◆ **WORK ORDER**
Retype the lines below exactly, but only those from the line that has "Where should I click to: Pick the cyan" through the line that has "The height and". Omit every picture.
[SUPPLIED RECORDS Boundary: Start]
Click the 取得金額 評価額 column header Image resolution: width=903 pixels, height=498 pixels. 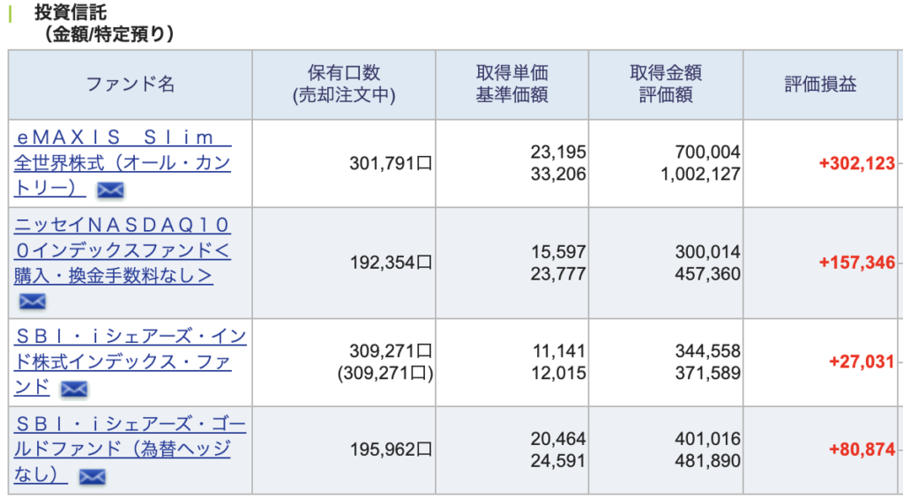666,85
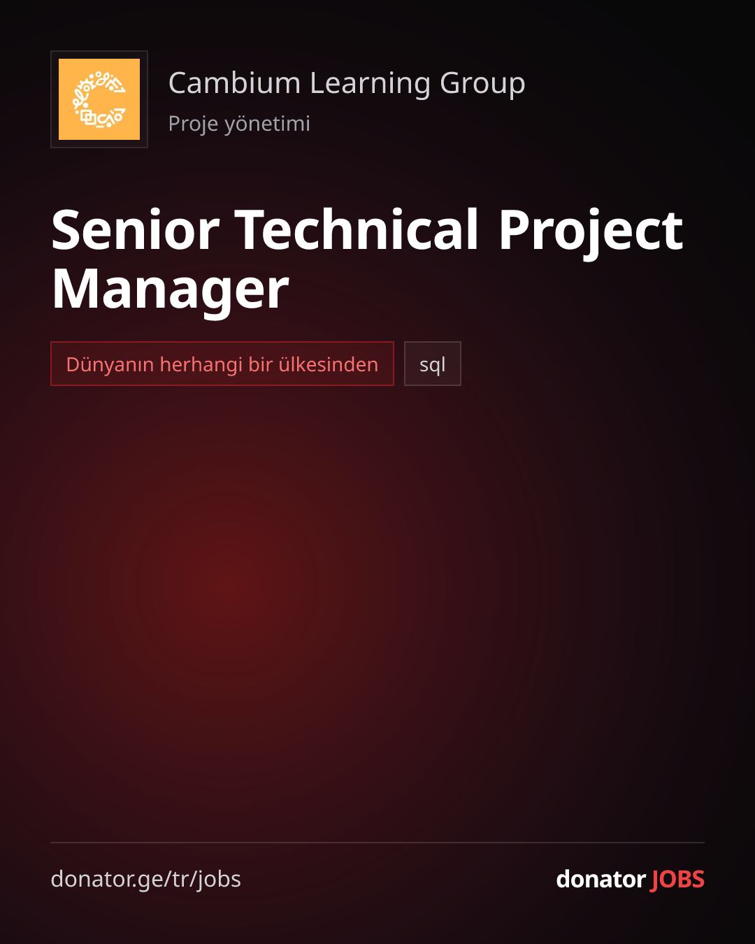Screen dimensions: 755x944
Task: Click the word Senior in the job title
Action: (x=136, y=229)
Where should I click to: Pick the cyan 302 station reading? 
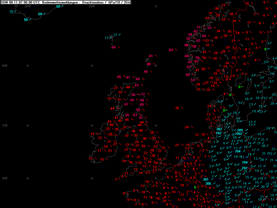point(219,129)
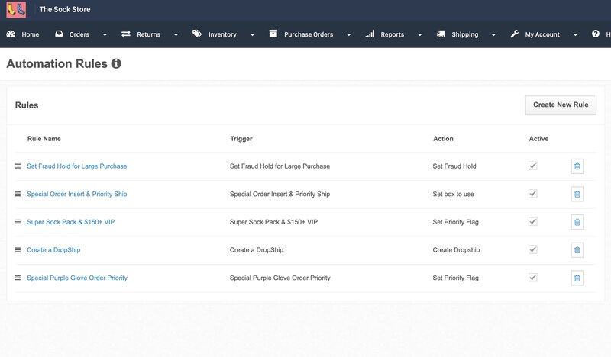Delete the Set Fraud Hold rule via trash icon
This screenshot has width=611, height=357.
tap(577, 166)
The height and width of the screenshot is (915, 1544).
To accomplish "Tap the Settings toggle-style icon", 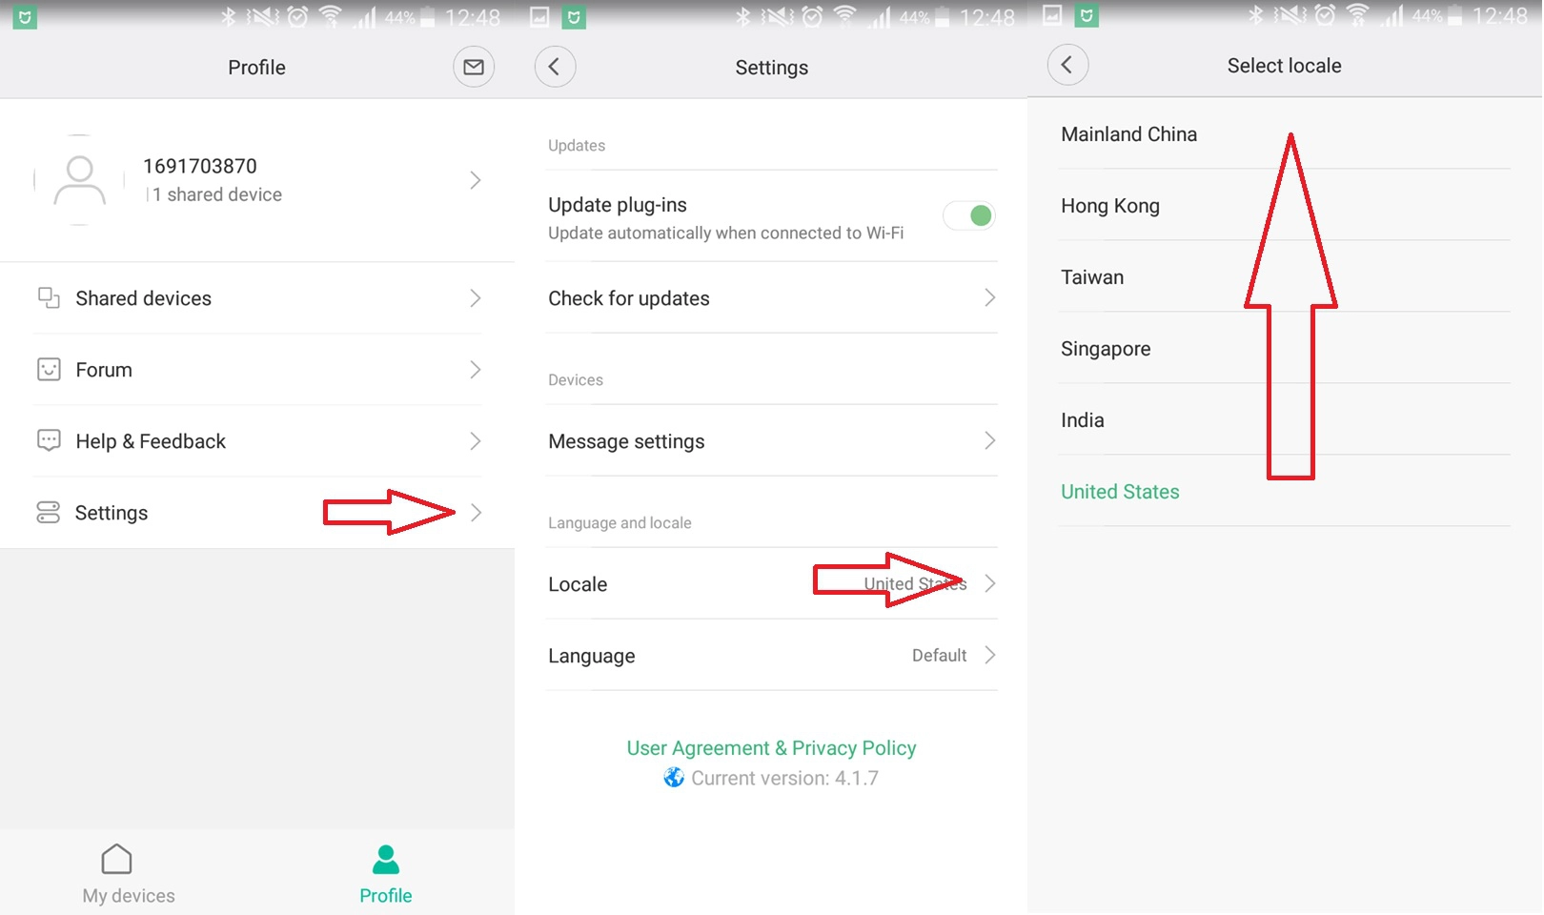I will tap(49, 512).
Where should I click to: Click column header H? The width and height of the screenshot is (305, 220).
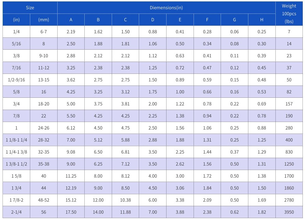(x=262, y=20)
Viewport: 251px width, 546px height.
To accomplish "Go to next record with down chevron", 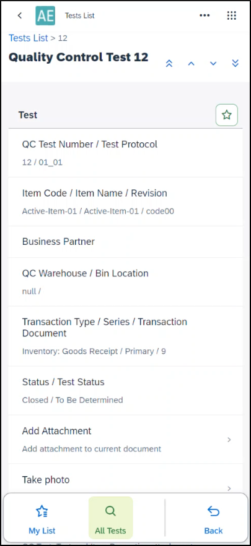I will [x=213, y=63].
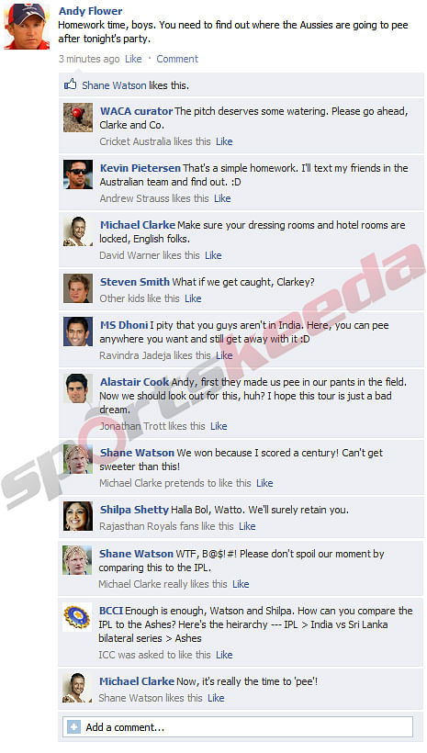Screen dimensions: 427x753
Task: Click Kevin Pietersen's avatar with sunglasses
Action: coord(78,174)
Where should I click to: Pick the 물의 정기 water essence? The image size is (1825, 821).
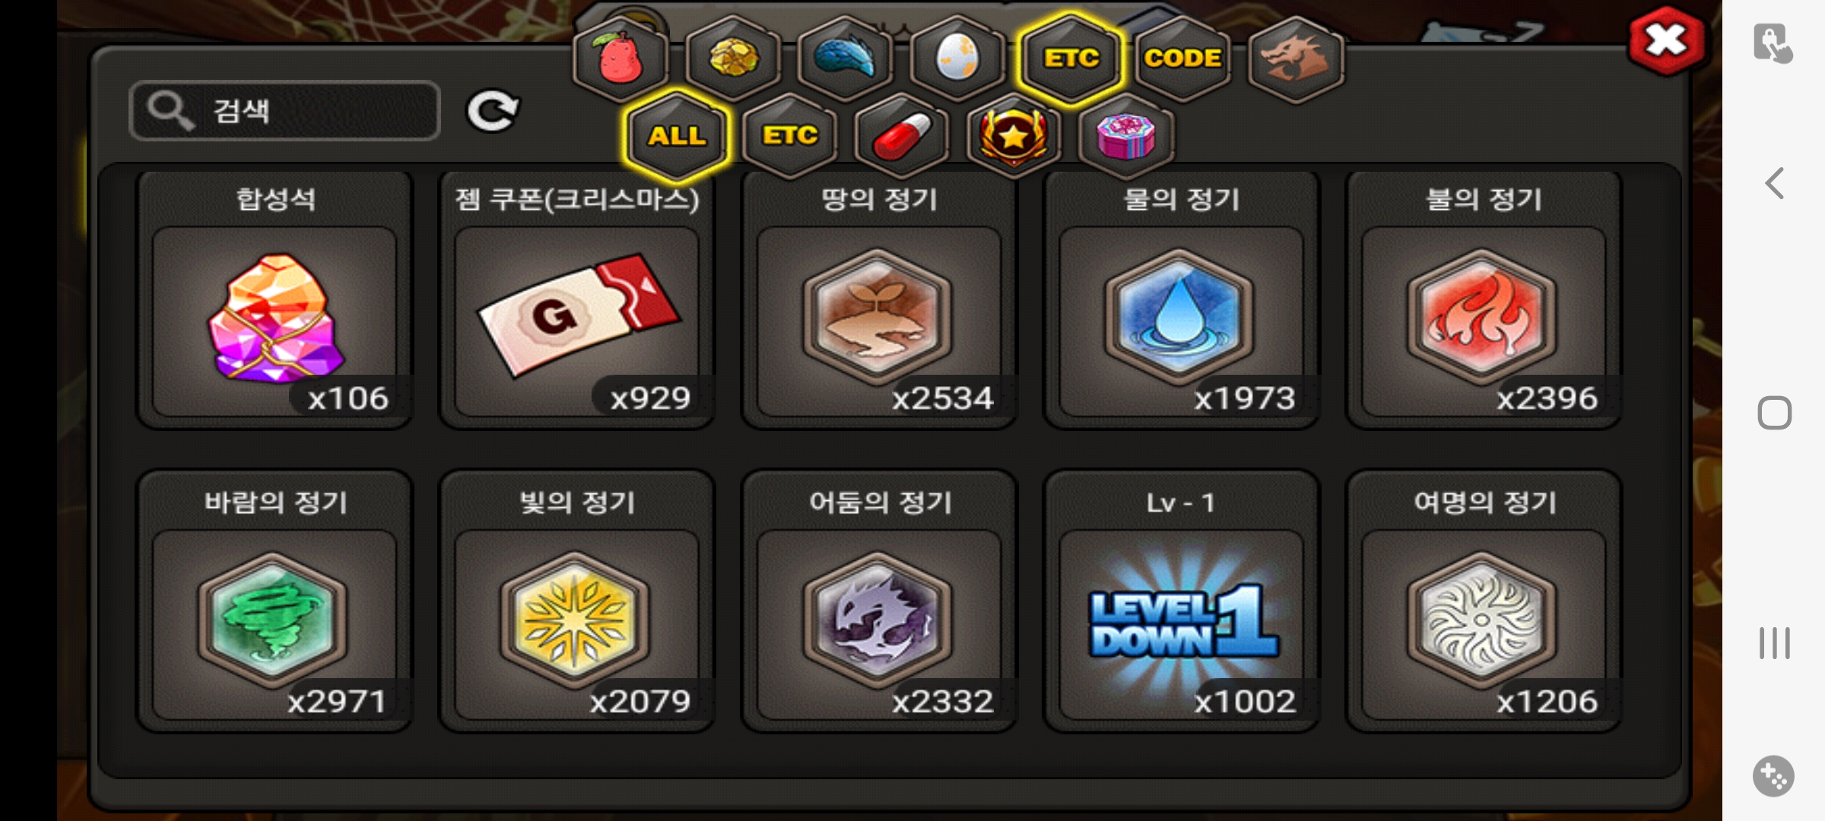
[SUPPLIED RECORDS Boundary: End]
◆ **RESPONSE BOX**
Where should I click to: Pick the cyan 302 station reading? 
point(219,129)
Delete the Set Fraud Hold rule via trash icon
This screenshot has width=611, height=357.
tap(577, 166)
The height and width of the screenshot is (915, 1544).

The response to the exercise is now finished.